篠宮くんとふたりきりで、ヒミツのキス。
また俺が追い出されたと思って、勉強を中断してまで探しにきたってことか。
兄貴は昔から、俺のことをずっと気にかけて自分は後回しってタイプだったな。
少しの間沈黙が流れた後、兄貴が重々しく口を開く。
「俺も中学入ってすぐに塾に入れられたよ。学校から帰ってきたらそのまま塾に行って、夜まで勉強の毎日。慧も同じ目に遭うと思う」
これから俺に訪れる未来に嫌気が差し、
大きなため息をついた。
成績が悪かったならまだ納得できるけど、
なんでそこまで強制されないといけないんだよ。
「親父は自分勝手が過ぎると思わないか?」
「そうだな……お前だけでも友達と遊ばせてやりたいと思ってるんだ。
俺が説得しようとしても、無駄口を叩く暇があったら勉強しろの一点張りで。

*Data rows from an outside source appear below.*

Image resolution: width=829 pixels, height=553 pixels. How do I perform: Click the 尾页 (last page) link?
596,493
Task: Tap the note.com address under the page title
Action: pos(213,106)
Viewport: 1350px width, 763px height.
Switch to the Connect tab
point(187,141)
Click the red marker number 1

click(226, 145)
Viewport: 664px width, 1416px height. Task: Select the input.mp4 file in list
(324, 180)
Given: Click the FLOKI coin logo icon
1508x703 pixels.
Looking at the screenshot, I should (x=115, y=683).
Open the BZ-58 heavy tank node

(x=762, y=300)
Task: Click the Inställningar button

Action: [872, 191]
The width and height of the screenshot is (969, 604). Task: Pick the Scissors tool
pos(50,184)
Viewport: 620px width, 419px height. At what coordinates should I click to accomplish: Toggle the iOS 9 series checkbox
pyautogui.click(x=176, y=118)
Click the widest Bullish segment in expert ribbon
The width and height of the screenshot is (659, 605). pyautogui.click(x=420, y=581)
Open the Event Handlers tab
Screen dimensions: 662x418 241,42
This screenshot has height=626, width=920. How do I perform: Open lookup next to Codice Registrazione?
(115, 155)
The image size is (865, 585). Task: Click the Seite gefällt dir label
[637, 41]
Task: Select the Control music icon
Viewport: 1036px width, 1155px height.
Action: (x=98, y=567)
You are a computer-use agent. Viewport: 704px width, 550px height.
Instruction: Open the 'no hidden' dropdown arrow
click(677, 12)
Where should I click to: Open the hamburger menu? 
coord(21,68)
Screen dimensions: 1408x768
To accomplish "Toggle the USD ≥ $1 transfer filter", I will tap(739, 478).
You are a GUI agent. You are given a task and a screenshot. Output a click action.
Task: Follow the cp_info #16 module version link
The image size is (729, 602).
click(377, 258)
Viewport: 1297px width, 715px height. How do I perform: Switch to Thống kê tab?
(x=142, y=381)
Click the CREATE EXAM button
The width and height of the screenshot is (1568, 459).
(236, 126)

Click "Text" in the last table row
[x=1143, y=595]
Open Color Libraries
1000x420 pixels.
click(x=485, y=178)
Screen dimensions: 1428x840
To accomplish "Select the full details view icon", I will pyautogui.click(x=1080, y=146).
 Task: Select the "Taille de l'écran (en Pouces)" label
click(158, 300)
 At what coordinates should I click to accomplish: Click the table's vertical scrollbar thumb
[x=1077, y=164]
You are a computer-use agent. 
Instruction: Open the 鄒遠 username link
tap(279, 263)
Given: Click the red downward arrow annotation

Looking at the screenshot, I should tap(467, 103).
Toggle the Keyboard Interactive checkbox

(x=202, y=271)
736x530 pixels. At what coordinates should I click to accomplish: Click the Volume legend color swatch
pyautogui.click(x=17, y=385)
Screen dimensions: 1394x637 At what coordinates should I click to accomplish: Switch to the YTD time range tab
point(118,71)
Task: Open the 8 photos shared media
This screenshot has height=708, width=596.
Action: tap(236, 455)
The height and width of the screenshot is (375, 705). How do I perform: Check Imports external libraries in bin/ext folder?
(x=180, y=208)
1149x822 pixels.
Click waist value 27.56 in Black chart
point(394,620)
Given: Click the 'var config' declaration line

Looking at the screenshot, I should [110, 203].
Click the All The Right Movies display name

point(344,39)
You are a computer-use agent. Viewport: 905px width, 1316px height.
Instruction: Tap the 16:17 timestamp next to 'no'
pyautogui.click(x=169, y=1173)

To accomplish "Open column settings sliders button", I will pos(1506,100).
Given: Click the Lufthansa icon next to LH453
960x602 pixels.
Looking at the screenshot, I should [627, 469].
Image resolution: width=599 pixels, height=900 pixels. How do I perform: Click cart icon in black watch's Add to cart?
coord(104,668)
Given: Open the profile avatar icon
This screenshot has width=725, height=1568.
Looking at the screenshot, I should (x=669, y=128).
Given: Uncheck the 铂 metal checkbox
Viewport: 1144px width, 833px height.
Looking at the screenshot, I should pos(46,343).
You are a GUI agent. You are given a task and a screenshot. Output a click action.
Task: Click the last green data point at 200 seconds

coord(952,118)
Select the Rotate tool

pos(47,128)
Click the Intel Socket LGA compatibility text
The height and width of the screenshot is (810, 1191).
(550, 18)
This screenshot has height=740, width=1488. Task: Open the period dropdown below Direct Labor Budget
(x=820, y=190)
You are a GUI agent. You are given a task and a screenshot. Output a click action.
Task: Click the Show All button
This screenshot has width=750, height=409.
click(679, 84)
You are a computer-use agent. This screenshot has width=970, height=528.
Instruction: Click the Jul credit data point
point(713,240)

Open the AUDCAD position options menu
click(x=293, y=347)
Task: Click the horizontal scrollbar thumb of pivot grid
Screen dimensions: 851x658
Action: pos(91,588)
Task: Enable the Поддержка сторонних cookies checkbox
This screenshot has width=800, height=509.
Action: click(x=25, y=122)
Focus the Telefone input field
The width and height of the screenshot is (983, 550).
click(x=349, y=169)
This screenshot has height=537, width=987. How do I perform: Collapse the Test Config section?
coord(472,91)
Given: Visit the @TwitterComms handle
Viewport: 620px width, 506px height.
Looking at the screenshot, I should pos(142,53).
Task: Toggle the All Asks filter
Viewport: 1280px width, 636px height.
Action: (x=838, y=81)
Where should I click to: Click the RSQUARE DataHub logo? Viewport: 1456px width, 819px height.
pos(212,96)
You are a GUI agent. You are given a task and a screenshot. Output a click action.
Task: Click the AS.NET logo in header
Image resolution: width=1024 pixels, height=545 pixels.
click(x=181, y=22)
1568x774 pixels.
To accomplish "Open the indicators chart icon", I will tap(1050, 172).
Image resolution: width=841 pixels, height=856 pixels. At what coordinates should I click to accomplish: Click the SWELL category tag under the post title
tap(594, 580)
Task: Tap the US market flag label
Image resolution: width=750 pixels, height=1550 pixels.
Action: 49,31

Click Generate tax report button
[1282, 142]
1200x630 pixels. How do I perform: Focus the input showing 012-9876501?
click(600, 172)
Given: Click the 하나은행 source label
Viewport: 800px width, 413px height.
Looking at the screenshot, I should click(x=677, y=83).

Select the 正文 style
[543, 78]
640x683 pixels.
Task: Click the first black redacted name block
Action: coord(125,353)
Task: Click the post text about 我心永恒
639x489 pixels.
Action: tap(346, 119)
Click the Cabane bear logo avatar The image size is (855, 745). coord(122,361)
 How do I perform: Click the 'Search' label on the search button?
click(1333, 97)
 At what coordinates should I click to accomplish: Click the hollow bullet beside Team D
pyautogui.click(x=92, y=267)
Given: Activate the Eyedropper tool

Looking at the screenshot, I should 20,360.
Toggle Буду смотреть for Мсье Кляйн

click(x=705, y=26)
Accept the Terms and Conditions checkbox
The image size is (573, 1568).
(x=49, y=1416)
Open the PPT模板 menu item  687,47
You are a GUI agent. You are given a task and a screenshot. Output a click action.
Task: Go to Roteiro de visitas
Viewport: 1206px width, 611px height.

力になれなくて悪い」
「兄貴は無理やりやらされて嫌じゃねえのかよ!?
俺はアイツの言いなりになりたくない!」
とてつもない怒りで、拳にぎゅっと力が入る。
親のエゴのせいで、自由を奪われるなんて嫌だ。
「……俺だって最初は抵抗したり、家出しようとした。でも、すぐに連れ戻されるしどうやっても逆らえない。
外面がいいから、みんな父さんに騙されてる。まだ子供の俺たちじゃ、大人相手にどうしようもできないんだよ」
「…………」
兄貴の完全に諦めたような表情を見て、それ以上は何も言えずに押し黙る。
やるせない思いを抱えて、渋々家に戻った。